1) About an hour before you want to make the cake, put the rhubarb in a small bowl and sprinkle with turbinato (granulated) sugar. Set aside until the sugar is dissolved.

2) Preheat oven to 325*F

3) Using the wrapper from the butter, grease and flour a 9-inch cake pan and cut a circle of parchment paper to line the bottom. A springform pan will make it easier to remove the cake. If you don’t have one, cut two long strips of parchment paper and place them crosswise at he bottom of the pan, underneath the parchment circle with the excess strips folded over the sides of the pan. You can use these “handles” to remove the cake.

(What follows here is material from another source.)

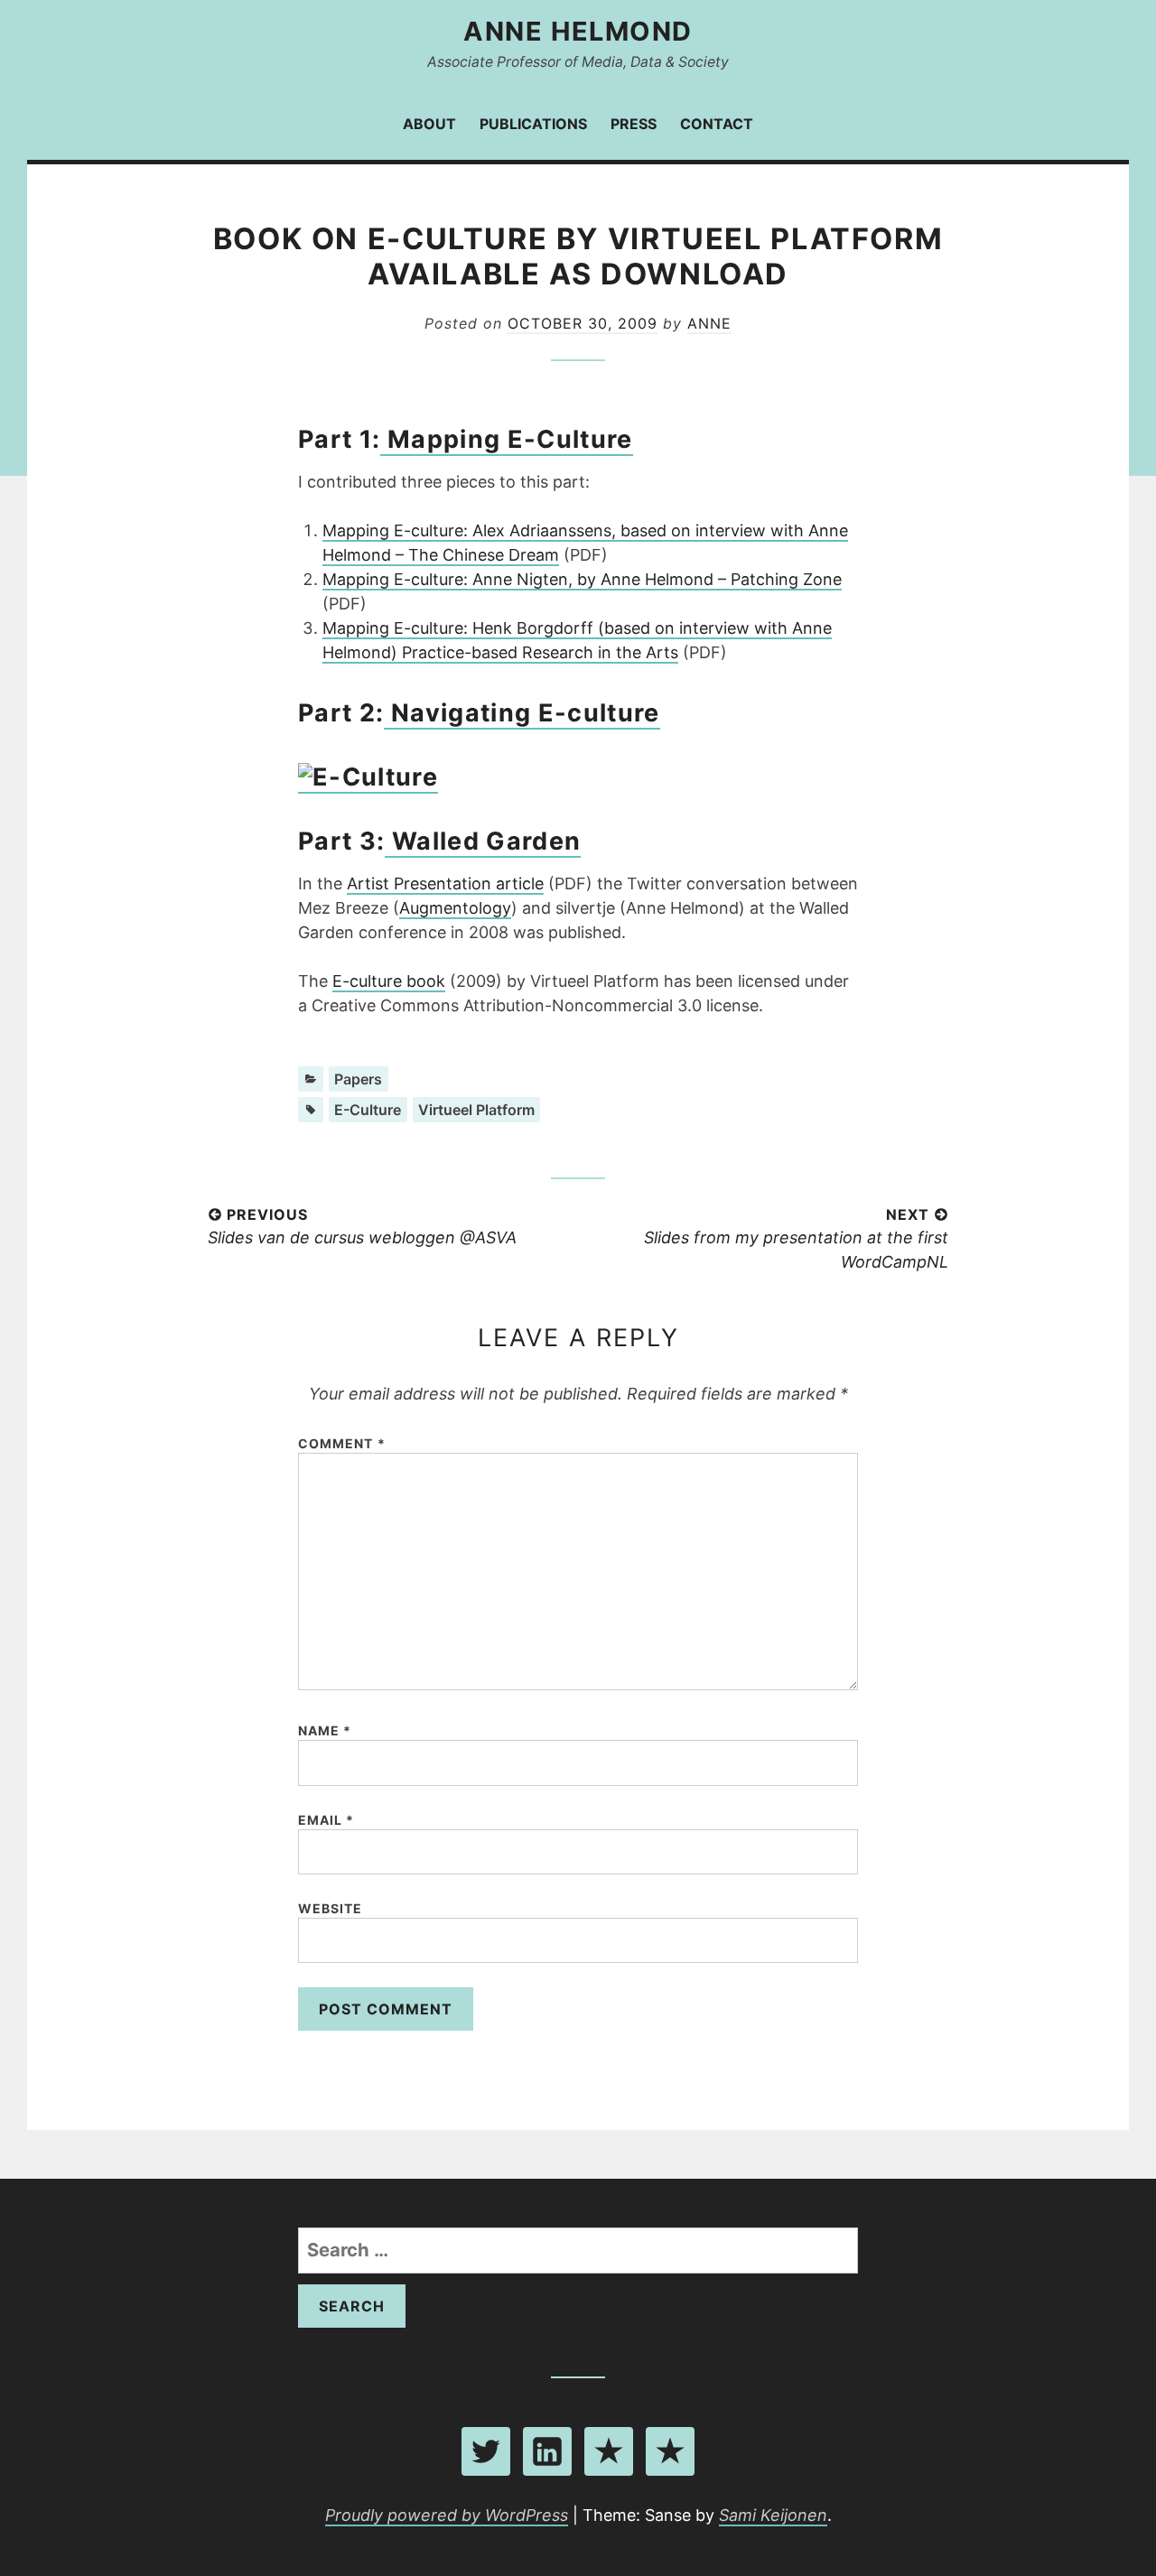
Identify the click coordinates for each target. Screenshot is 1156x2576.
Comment (342, 1443)
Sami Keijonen (773, 2515)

4) Using a stand or hand-held mixer, beat the softened butter and sugar together until pale, light, and fluffy (about 4 minutes at medium speed). Stir in the almond flour; beat in eggs, one at a time, until the batter is airy and soft.

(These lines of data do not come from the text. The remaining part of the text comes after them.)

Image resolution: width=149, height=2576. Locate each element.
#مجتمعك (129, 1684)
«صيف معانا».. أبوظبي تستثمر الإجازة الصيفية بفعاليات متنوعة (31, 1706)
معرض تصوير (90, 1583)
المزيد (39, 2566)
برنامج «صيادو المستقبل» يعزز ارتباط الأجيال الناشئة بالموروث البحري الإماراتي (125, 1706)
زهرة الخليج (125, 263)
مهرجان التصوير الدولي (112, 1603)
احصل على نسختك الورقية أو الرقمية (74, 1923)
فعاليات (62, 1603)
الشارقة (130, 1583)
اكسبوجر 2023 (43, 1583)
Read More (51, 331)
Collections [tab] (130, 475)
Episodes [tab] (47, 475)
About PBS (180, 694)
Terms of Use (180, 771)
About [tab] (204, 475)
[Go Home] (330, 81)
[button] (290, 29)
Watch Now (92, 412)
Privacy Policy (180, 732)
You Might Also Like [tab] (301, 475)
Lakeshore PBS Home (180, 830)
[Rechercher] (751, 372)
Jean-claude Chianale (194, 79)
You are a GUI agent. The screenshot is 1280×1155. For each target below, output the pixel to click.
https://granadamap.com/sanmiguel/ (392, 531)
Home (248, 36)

5) With a large spoon, fold in the vanilla extract, orange juice, and zest. Add polenta, baking powder, and salt, still folding gently.

If using whole cardamom: crack the pods, remove the seeds, and crush the seeds using a pestle and mortar. If using ground cardamom: skip this step. Fold the cardamom into the batter until evenly distributed.

6) Spoon the batter, which should be a mousse-like consistency, into the prepared pan and smooth it out to the edges with a spatula.

Take the marinated rhubarb pieces out of their syrup and drain on a paper towel. Press the rhubarb into the cake batter and scatter the sliced almonds over the top. Some of the rhubarb pieces will sink during baking, so you will end up with a rhubarb-studded cake.

Note: The leftover syrup at the bottom of the rhubarb bowl is delicious on yogurt or ice cream, or you can pour it over a slice of the cake just before serving.

7) Set the prepared cake pan on a baking sheet and bake in the preheated oven 50–60 minutes. The cake should be firmly set in the middle and a deep golden brown on top. Remove from the oven and let sit 5–10 minutes, until the cake shrinks away from the sides. Then remove from the pan and leave to cool on a wire rack.